#### Problems and tasks
• 1. Answer these questions using the passage on automotive steel:
(a) Which type of engine is losing market dominance?
(b) What three qualities mainly explain why steel is widely preferred in vehicle manufacturing?
(c) Which element is seeing increased demand because the automotive industry needs higher strength steel?
• 2. Duplicate the portion of the passage on automotive steel between "The automotive industry’s" and "at minimum cost.", inclusive.

#### Selected text
A transformation within the automotive industry toward electrification is taking place as sustainability concerns accelerate the demand for electric vehicles (EVs). This is causing the internal combustion engine (ICE) to lose market dominance. This global shift towards decarbonised mobility, in a bid to help slow climate change, is expected to disrupt the automotive supply chain but will also provide major opportunities across all vehicle segments.

In terms of overall use in vehicle manufacturing, steel is one of the most widely preferred automotive materials. This is mainly due to its design flexibility, cost effectiveness and recyclability. As such, steel will continue to be the automotive material of choice due to the ever-evolving nature of the steel industry, which continues to develop stronger, lighter weight yet more formable products. As automakers are required to adapt to global electrification trends and environmental pressures, so too has the steel industry had to change to meet the evolving needs of the automotive industry.

The automotive industry’s need for higher strength steel, specifically advanced high- strength steels (AHSS) and high-strength low-alloy steels (HSLA) has resulted in a increase in demand for vanadium. Vanadium contributes to the strength and economic efficiency demanded in materials for vehicles. Materials used in vehicles must be strong, reliable, easy to manufacture and give the highest strength-to-weight ratio to minimise fuel consumption and be available at minimum cost.

(Element and text position data)
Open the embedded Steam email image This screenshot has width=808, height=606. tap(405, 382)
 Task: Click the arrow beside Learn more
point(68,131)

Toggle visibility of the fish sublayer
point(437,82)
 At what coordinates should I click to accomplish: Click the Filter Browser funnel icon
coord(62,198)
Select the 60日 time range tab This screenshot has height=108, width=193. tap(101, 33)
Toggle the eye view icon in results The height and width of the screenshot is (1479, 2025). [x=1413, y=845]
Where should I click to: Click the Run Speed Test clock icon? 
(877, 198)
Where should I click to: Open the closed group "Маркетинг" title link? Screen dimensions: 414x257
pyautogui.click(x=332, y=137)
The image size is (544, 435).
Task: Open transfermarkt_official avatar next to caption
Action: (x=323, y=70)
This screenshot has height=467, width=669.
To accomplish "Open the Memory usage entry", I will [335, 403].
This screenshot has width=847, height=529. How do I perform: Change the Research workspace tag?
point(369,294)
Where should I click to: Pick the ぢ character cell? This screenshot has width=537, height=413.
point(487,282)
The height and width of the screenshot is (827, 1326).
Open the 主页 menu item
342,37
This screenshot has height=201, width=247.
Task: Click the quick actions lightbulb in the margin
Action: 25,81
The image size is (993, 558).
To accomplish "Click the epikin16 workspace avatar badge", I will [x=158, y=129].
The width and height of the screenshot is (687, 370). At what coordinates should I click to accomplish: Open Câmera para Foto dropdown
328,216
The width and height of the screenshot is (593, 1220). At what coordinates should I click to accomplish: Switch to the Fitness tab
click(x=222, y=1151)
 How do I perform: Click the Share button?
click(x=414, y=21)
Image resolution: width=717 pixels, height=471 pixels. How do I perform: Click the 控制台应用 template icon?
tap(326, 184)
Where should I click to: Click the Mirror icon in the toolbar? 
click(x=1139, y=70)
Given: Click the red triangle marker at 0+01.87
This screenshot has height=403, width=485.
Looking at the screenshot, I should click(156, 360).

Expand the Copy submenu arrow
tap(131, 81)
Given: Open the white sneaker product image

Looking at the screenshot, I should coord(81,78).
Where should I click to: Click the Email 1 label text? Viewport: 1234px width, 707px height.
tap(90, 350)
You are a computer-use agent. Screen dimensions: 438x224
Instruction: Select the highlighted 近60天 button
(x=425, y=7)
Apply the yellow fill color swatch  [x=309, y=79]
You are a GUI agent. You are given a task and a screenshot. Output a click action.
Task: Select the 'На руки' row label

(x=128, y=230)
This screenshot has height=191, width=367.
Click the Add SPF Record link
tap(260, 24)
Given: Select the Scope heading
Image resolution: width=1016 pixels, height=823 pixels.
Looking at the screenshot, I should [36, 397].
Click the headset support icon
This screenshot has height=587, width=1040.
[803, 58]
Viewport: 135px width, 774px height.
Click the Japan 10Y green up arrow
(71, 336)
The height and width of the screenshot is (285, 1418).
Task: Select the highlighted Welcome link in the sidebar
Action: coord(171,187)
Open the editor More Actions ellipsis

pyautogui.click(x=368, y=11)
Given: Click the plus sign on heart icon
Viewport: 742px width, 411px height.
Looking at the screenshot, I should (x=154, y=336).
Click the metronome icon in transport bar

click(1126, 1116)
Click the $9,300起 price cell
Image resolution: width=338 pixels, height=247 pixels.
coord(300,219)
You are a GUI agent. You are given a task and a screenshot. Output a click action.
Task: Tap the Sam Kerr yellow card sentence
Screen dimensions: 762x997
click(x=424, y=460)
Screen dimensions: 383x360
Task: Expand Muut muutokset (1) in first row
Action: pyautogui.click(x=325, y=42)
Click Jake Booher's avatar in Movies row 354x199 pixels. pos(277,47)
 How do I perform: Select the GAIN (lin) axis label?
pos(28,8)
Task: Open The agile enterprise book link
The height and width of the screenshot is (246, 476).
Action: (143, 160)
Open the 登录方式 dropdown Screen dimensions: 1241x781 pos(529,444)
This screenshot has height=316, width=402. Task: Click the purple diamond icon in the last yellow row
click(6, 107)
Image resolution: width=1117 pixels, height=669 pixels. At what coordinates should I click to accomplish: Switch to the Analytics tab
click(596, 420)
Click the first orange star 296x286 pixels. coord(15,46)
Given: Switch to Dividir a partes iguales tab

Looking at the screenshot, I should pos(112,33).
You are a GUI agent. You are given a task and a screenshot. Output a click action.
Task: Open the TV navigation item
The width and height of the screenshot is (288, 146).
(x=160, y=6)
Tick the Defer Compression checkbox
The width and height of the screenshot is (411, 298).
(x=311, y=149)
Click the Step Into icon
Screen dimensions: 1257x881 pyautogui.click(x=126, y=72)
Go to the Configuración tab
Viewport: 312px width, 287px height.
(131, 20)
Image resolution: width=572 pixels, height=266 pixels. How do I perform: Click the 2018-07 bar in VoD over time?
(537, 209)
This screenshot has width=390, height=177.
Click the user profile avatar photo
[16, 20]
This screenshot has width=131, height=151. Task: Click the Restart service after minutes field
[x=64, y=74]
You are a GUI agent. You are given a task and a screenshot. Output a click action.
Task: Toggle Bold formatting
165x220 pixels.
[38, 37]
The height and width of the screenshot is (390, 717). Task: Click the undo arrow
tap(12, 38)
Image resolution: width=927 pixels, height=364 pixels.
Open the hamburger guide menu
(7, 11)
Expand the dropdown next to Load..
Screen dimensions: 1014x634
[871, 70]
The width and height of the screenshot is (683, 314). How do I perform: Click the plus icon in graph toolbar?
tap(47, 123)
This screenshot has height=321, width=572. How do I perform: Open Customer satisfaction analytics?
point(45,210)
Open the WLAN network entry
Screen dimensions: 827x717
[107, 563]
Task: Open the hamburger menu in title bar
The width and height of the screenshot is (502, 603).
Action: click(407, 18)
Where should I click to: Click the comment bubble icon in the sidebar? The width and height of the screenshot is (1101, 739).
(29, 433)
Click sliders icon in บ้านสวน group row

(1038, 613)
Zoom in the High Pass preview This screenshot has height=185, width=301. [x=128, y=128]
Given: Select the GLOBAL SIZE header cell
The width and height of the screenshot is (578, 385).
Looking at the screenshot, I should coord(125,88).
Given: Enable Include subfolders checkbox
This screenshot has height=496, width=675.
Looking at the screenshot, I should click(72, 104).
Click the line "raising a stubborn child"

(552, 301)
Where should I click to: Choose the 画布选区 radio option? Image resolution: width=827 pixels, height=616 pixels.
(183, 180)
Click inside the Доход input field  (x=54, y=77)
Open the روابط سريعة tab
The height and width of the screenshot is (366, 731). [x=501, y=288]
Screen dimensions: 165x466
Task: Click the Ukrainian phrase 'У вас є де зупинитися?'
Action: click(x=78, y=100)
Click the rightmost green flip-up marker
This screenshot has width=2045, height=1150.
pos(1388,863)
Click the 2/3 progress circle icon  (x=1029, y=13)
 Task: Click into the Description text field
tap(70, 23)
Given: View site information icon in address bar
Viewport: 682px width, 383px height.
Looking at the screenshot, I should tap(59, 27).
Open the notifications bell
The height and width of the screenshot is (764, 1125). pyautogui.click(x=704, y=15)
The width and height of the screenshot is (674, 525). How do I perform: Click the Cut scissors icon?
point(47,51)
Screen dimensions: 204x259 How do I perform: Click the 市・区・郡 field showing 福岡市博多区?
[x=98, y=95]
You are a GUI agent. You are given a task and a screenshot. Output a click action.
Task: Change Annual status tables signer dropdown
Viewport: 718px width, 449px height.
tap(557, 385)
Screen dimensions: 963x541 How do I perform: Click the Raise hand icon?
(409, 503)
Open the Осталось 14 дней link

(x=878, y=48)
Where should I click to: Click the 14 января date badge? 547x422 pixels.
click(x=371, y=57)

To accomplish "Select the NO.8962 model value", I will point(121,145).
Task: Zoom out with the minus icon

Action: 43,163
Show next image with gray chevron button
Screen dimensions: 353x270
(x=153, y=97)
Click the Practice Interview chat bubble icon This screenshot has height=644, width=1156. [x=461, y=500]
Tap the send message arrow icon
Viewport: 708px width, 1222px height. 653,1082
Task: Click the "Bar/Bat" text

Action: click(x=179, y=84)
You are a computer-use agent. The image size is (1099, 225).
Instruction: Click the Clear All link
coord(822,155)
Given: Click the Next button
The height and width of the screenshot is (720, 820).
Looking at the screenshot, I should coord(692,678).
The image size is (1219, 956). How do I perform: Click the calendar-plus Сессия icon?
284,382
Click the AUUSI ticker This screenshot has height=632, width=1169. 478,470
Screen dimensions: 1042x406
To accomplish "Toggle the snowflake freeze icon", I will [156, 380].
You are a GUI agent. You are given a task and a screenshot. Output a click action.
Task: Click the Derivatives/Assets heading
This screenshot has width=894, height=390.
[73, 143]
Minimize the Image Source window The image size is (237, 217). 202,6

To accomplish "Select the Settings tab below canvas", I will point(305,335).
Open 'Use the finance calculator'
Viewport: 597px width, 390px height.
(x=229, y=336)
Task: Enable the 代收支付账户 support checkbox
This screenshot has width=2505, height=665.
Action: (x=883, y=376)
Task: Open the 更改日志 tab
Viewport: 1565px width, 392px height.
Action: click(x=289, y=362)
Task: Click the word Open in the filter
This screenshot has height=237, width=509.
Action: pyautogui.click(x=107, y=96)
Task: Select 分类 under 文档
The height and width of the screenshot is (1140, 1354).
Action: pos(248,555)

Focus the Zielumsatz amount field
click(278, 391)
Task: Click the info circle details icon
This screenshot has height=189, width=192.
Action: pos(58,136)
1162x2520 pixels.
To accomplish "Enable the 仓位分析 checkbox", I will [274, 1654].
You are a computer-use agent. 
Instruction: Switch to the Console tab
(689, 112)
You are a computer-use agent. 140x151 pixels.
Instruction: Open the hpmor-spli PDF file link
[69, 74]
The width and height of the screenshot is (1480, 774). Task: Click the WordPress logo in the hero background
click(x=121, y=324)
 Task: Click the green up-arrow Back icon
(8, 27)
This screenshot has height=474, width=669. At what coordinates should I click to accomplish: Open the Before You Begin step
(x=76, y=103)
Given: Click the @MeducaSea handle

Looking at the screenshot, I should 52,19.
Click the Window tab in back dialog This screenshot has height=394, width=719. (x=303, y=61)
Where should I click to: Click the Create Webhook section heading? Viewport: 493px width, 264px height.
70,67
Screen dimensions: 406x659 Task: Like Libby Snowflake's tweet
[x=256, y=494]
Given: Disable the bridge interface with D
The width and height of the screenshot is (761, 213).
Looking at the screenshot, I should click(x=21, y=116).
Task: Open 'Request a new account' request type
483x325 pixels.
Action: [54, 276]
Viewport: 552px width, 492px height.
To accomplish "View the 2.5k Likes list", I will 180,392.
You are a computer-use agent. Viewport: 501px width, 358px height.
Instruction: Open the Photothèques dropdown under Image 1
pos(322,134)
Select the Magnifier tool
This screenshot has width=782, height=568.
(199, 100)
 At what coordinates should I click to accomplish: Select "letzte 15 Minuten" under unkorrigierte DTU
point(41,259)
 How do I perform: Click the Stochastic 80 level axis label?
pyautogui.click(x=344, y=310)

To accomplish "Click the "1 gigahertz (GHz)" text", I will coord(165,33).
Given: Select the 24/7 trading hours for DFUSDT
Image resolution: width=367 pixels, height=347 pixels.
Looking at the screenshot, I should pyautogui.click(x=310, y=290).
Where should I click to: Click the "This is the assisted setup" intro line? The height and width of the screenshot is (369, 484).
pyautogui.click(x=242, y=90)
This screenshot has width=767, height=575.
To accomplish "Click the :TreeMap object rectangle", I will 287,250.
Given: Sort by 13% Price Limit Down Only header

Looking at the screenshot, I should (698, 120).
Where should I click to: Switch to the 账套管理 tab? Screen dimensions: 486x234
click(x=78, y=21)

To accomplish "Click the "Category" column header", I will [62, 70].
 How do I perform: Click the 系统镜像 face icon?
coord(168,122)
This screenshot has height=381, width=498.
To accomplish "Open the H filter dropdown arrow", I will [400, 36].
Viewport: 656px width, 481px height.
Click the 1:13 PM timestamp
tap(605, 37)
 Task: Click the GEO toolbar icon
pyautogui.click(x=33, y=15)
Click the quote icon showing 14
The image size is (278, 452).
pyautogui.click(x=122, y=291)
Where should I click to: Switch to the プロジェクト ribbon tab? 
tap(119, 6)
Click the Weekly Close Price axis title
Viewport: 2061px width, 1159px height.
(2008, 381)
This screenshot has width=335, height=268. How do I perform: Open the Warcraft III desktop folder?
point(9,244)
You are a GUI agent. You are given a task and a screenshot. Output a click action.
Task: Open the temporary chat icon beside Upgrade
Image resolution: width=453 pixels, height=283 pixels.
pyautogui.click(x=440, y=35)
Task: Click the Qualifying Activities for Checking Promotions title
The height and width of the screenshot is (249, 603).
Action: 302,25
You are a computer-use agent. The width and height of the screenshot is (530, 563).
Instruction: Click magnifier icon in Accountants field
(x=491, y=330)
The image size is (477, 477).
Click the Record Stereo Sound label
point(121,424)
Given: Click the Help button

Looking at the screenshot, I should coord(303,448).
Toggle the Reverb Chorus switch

#### Answers provided
• 1.
(a) The internal combustion engine (ICE)
(b) Design flexibility, cost effectiveness and recyclability
(c) Vanadium

• 2.
The automotive industry’s need for higher strength steel, specifically advanced high- strength steels (AHSS) and high-strength low-alloy steels (HSLA) has resulted in a increase in demand for vanadium. Vanadium contributes to the strength and economic efficiency demanded in materials for vehicles. Materials used in vehicles must be strong, reliable, easy to manufacture and give the highest strength-to-weight ratio to minimise fuel consumption and be available at minimum cost.